Thanks for the advice, folks! I’ll try to spend a little more time reading blogs, watching videos, and doing actual training exercises at home. I already knew we’re definitely not ready for her to be loose around horses yet, was just wondering what more I could do to enforce safe behaviors around them while leashed \ tied.
Preposterous Ponies - Thank you for saying it’s fear not aggression. One of my neighbors suggested she MAY have been on the loose since last spring. If so, that’s a pretty long time to earn a healthy mistrust of people and other dogs. This is all still new to me. In our very early days together, she was horrible with EVERY stranger. She would do OK if I picked her up to introduce a person, but if a stranger approached with her on the ground, she was awful. I didn’t want that to be a 100% of the time crutch, so I’ve been working with her every time delivery guys or friends come over.
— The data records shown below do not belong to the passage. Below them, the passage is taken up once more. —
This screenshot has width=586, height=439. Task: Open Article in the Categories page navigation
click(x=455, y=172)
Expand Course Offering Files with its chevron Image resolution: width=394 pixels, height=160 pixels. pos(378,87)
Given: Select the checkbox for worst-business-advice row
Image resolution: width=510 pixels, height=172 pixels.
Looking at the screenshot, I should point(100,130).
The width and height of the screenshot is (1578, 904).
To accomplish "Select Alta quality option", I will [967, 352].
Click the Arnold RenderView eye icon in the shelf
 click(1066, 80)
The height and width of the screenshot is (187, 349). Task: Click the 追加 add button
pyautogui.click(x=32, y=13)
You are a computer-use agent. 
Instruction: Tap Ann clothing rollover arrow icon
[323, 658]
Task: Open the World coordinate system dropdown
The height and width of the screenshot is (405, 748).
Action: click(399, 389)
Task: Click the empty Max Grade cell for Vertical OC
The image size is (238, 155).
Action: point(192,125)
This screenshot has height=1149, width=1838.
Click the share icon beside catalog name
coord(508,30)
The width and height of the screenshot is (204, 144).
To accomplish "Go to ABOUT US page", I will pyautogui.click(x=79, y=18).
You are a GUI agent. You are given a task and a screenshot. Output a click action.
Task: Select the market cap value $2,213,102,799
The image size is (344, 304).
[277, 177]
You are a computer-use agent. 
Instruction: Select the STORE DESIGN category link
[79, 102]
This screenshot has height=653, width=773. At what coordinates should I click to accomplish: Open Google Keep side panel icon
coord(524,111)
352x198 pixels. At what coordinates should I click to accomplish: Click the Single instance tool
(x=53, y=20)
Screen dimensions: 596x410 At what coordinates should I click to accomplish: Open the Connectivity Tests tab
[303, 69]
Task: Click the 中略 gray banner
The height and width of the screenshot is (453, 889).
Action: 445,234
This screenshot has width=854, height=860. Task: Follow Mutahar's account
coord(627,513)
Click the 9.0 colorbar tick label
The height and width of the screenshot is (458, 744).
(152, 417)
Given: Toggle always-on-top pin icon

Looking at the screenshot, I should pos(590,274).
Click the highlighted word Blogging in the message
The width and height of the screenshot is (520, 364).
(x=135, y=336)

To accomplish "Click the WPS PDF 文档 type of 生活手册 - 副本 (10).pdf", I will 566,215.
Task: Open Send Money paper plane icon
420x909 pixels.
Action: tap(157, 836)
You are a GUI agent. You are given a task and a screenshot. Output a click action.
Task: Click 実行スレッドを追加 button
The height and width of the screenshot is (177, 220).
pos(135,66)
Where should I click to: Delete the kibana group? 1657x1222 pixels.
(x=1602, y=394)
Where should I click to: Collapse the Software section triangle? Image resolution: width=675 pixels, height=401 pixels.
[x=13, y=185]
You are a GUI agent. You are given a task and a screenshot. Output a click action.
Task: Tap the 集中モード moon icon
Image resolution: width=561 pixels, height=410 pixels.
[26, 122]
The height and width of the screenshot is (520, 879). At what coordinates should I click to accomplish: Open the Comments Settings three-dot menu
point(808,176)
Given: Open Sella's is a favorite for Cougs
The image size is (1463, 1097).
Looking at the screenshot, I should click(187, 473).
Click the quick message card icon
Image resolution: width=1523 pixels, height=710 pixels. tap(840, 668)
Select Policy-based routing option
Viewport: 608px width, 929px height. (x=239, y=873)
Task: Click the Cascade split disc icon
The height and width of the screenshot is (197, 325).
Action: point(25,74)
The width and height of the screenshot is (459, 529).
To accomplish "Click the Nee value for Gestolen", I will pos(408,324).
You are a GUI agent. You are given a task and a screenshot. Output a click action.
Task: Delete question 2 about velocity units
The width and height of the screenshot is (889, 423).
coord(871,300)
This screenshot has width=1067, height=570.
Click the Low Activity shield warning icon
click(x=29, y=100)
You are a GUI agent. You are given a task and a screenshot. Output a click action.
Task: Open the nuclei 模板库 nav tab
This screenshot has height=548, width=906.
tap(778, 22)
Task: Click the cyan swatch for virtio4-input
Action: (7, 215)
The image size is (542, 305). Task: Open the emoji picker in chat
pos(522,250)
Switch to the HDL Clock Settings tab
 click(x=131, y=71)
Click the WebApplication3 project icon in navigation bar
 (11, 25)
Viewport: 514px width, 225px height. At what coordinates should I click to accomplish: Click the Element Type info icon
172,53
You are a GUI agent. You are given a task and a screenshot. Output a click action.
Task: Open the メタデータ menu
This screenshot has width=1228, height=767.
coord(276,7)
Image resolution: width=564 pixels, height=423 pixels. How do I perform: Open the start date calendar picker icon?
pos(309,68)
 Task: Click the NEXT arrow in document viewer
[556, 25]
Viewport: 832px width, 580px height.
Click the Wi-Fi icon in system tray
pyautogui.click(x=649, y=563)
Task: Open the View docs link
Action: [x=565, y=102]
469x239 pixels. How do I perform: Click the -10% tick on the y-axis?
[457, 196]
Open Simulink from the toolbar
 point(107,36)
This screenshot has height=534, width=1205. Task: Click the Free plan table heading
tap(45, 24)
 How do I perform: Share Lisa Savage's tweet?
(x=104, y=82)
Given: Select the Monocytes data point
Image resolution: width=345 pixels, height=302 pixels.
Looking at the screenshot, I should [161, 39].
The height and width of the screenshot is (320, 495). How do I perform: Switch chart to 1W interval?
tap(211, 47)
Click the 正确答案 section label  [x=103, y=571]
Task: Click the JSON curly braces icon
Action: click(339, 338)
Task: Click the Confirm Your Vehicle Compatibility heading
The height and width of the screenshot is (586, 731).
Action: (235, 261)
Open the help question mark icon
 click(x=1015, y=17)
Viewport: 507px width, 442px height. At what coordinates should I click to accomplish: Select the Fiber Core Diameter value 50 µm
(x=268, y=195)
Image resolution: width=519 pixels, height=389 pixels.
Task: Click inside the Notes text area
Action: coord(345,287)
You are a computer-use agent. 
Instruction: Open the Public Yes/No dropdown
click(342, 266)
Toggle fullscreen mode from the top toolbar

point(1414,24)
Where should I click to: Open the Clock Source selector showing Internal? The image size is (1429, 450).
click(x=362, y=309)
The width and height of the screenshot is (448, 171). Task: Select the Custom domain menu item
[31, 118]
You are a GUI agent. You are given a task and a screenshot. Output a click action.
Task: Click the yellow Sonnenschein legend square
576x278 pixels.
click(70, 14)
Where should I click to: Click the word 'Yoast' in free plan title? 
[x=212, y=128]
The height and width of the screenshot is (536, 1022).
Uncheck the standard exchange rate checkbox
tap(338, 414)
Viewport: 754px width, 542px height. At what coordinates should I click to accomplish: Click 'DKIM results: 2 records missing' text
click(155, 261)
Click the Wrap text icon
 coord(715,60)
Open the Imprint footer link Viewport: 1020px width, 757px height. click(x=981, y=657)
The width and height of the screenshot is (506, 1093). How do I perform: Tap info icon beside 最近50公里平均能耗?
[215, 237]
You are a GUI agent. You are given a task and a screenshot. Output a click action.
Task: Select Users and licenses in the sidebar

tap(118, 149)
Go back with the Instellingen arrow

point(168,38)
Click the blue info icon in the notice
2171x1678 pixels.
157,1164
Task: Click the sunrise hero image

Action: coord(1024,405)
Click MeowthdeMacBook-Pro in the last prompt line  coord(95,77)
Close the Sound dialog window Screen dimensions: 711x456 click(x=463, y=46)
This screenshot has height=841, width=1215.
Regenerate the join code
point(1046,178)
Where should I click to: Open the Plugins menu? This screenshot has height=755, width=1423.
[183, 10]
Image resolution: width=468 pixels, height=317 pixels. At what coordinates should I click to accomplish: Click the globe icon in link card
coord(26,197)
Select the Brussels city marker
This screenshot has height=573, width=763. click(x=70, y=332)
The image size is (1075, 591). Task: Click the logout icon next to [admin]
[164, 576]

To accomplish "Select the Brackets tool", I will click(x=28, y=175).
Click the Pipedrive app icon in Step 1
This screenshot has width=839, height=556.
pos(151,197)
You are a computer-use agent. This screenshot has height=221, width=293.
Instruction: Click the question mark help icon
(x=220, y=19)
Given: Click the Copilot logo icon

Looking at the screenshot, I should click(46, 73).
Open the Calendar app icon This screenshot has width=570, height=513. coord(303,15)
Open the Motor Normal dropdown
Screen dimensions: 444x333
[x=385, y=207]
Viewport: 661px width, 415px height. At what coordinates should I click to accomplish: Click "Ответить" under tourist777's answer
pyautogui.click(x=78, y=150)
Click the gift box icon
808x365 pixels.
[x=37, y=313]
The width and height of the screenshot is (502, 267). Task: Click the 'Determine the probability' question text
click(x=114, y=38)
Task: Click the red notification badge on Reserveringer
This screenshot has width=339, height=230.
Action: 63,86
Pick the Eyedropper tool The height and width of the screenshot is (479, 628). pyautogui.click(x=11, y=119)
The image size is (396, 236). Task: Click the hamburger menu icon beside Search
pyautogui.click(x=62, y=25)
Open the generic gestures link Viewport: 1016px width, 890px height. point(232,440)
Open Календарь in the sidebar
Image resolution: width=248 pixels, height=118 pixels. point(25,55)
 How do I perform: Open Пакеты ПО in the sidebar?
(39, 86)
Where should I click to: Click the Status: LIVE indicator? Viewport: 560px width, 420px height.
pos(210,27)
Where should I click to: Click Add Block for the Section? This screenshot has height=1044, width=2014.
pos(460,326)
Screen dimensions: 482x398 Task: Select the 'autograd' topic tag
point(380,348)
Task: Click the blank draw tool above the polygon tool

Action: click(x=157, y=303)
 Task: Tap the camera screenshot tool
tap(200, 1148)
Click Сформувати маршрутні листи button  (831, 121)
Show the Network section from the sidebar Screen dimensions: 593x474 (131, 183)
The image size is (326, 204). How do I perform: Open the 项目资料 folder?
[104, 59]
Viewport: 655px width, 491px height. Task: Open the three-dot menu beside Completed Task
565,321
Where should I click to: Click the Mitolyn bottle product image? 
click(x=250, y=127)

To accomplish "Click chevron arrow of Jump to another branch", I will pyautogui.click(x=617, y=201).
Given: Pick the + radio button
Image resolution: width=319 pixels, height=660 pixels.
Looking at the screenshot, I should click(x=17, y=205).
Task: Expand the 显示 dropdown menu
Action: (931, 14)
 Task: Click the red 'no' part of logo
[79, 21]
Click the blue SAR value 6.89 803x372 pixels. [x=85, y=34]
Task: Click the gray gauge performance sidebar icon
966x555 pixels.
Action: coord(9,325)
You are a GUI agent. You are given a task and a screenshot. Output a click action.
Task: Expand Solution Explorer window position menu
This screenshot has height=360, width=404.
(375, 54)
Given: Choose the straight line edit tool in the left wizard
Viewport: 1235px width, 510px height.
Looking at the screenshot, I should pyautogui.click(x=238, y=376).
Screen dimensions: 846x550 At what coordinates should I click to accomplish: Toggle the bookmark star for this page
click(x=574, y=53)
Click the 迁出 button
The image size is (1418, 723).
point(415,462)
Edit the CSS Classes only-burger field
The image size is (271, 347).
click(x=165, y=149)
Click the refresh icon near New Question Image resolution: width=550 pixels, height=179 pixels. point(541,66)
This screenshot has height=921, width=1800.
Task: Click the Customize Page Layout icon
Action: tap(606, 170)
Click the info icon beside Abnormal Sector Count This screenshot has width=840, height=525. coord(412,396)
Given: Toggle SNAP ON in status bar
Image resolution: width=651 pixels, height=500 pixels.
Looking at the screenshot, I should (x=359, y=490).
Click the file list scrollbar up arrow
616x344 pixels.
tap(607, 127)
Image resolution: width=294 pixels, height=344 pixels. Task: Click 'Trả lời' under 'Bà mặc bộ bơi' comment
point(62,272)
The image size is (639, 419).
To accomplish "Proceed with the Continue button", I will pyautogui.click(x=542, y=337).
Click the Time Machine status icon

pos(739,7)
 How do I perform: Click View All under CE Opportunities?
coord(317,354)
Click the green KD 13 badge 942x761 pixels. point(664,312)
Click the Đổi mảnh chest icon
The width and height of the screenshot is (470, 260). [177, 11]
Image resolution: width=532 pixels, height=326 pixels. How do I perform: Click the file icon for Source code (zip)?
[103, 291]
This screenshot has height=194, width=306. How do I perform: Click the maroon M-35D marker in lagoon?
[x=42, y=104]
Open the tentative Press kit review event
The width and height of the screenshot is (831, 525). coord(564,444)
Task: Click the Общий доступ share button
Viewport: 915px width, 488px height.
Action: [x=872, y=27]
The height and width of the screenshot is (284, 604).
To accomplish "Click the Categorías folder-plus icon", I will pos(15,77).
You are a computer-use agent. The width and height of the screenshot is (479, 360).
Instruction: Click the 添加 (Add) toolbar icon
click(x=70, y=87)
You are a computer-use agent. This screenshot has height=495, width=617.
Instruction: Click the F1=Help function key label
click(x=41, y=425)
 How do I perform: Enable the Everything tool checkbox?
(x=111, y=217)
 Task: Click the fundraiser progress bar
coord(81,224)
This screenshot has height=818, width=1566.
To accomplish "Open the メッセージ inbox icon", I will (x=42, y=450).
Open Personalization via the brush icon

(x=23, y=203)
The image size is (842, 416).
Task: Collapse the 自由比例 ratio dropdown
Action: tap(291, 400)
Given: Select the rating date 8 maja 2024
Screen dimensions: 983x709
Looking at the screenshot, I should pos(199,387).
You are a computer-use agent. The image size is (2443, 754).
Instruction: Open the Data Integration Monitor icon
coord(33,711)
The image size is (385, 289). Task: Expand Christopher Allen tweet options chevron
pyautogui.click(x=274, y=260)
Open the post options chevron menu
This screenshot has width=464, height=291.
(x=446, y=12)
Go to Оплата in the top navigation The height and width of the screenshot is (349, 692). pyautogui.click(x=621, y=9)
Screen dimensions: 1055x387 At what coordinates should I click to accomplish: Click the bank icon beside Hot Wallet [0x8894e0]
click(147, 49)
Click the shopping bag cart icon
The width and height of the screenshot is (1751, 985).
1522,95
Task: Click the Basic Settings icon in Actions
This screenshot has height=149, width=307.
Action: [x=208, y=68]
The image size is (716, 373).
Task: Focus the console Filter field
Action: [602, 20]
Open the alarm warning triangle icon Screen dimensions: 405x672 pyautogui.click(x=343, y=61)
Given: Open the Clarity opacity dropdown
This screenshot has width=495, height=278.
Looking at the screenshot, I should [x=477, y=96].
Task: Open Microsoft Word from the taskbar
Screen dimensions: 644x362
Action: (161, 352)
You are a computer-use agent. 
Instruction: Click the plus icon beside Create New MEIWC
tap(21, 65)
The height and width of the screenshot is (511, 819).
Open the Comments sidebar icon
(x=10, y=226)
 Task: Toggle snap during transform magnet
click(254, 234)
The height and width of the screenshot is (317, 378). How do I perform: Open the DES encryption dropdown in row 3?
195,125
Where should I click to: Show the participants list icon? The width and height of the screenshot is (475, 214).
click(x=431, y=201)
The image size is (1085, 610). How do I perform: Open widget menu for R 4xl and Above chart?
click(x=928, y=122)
I’ve been asking her to turn her attention back to me, and sit, or lie, or other things to earn treats, rather than bark at the stranger, and using commands like “good visitor” (weird, but it was the best I could come up with) and “good quiet” when she shuts up. I’d say we’re having improved success with quite a ways to go. But with other dogs, I’d say it’s pure aggression. She sounds positively worflike horrible to them, and when she gets close enough, she dominates by jumping on the back and nipping ears.
Saultgirl & Countrywood - thanks for the three years and one year comments … I have to remember that we’re not in a race. I’ve only had her three months, and most of that has been working on getting her healthy! I have been taking her with me to the barn and leaving her tied where she could watch what was going on. I may still do that, because the mile RT trek is good exercise - she’s a high energy dog! But I don’t have to be in a hurry to turn her loose.
Beowulf - It’s funny how therapeutic it can be to even write out a silly question on a forum like this … I have a tendency to write a lot, and as I was entering my tenth paragraph, I pared it all back to as simple as I could. I realized as I wrote that if I don’t have “leave it” and “come” as rock-solid always-works commands, then she doesn’t belong around horses yet. So your first sentence is spot-on. I will add “out” to her vocabulary.
For “Come” I’ve been working on that with her on a 20 foot zip line as we walk to the barn. I load myself up with training treats and will mostly let her zip out wherever she wants to go, but randomly call her back with “come.” If she comes, she gets a treat. That’s been working pretty well, but when she gets set on something like a squirrel or other critter in the bush, she doesn’t listen. So I think these are good opportunities to keep it up and the day she does listen when excited she’s going to get the whole freakin’ treat bag. 
(And no one asked, but just for the record, I did everything I could to find an owner when I first found her … craigslist, facebook, helpinglostpets.com, registered with animal control in three counties, flyers at all the vet offices, flyer up on my own mailbox that everyone in the neighborhood has to drive by because I’m at the start of a few miles of roadways that all dead-end. This girl clearly had training about not going potty inside the house, but that was the only indication she’s been with people.)